Revista Amanhã:
Sem sinais de que o caos aéreo esteja próximo do fim, há quem encontre na crise uma oportunidade para oferecer soluções e serviços.
Foi o que aconteceu com a Cargolift Logística e Transportes, de São José dos Pinhais (PR).
A empresa desenvolveu um plano especial para atender as empresas que vêm encontrando dificuldades para movimentar cargas por via aérea.

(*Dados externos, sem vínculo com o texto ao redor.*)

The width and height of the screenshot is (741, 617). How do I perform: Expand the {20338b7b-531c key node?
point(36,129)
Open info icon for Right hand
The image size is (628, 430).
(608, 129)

A solução se baseia numa troca simples.
Cargas de até 1,5 toneladas passam a ser transportadas por terra em vez de ar - mas em tempo reduzido. Para amenizar a diferença de tempo, a Cargolift investiu em vans - que dispõem do mesmo limite de velocidade dos automóveis nas estradas. Além disso, implantou o sistema ‘hot seat’. ‘No meio do percurso, é realizada uma troca dos motoristas, para que não haja paradas. O processo é tão rápido que não dá tempo nem de esfriar o banco’, brinca Markenson Marques, presidente da Cargolift Logística e Transportes.
Sem a garantia de datas para receber os produtos de seus fornecedores, em decorrência dos constantes atrasos nos vôos, a General Motors apostou no serviço. Por meio do sistema, o percurso de 1.100km de São Paulo, onde estão os fornecedores de peças da GM, até a fábrica da montadora, em Gravataí (RS), é feito em 15 horas e 10 minutos. Por caminhão, o mesmo trajeto é realizado em 36 horas.
Outra novidade implementada pela Cargolift é a possibilidade de o cliente acompanhar a movimentação da carga em tempo real. ‘Os veículos contam com rastreadores de satélite que, a cada minuto, informam a localização das vans no nosso site’, detalha o empresário.